” Did you enjoy Brussels?”.
I asked this question this morning to a person from Sicily, living in Portugal.
He answered: ” Yes, but I find people to be cold with their emotions over here in the North of Europe.”
To which I replied:
” This is because in the South of Europe, or the world, a certain set of behaviors are associated with warmth and affection, which are not the same cultural associations that are made here.

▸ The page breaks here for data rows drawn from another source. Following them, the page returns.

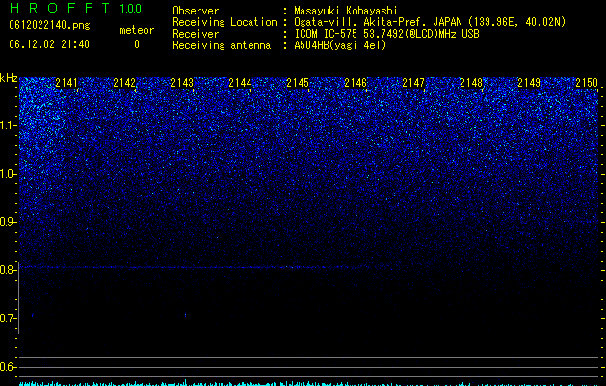Click the 2145 time marker label
The width and height of the screenshot is (606, 386).
[298, 83]
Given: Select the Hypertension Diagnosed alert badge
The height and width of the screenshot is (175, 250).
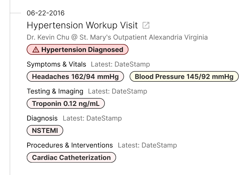Looking at the screenshot, I should click(x=77, y=50).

So it is not that they lack warmth or affection, people are just educated in social and cultural norms in a different way depending on the cultural and society they were educated in.”
He smiled, and I apologised for being so talkative on a Sunday morning.

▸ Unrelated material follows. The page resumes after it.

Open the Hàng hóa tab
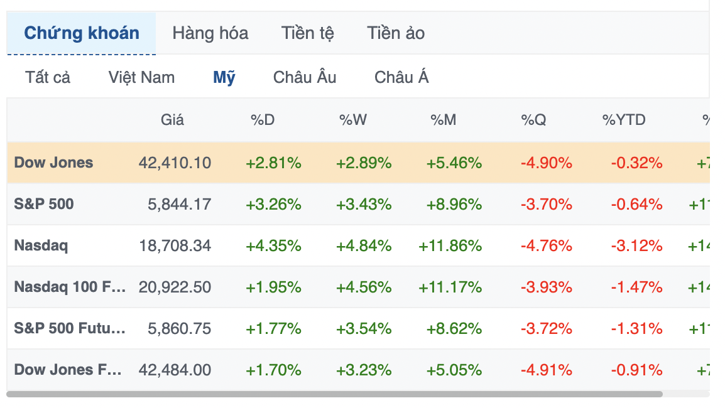The width and height of the screenshot is (725, 408). [210, 33]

I greeted him, and resumed my research on personality disorders which I had started to investigate the previous night.
It started to dawn on me that people with personality and development disorders actually shouldn’t be shunned out of society, but actually integrated, as they are compasses to show us about behaviors we classify as’normal’.
In order to be socially acceptable, there are certain facial expressions, words, behaviors that greatly help to not trigger other people or make them exclude you.
As a child, and even today quite frankly, I have always found it difficult to make friends. It became clear to me when, at 8, I moved from Paris to Belgium, and was extremely distressed about the unfamiliar environment. I saw how the other children seemed just fine with interacting, while for me, it became a constant stress.
I would always say something that made people uncomfortable, point out my observations, which would not always be taken with enthusiasm. Not that my observations were wrong. But the delivery and context was. I asked questions about topics that were not to be asked, but then didn’t understand why it would have to be a problem, sine I was being sincere and trying to help most of the times. Or was truly interested in interacting with others.
The only ‘lucky’ part for me was my good grades at school and diligence, as well as my ‘different’ physical appearance. This, despite the odds, attracted the good graces and interest of people, which helped me nevertheless to attract people to want to interact with me.
Today I am still struggling to express myself in a way that is taking the sensitivities and cultural and social context of people into consideration. I ask many questions, so I would know how to not come across as intimidating, threatening or just rude. But it is not easy. So many other factors come into play, like people’s family background, their life experiences, etc.
Being socially acceptable is not only a struggle for the ‘different’, it’s just that when you are different, you do not necessarily understand why and how, and have to make a conscious and constant effort, in order not to be totally excluded, misunderstood or ostracized. Plus it also helps to not place actions that are out of a certain legal norm, as you learn about why certain actions are deemed toxic to the community.
I believe this understanding can be really helpful to not judge people’s actions before letting them explain, or at least reflect on the reasons why they act a certain way. And also taking more responsibility in understanding ourselves why we take so many things for granted. Because many ‘wrong’ be behaviors could be prevented if we could reflect on why they are ‘right’.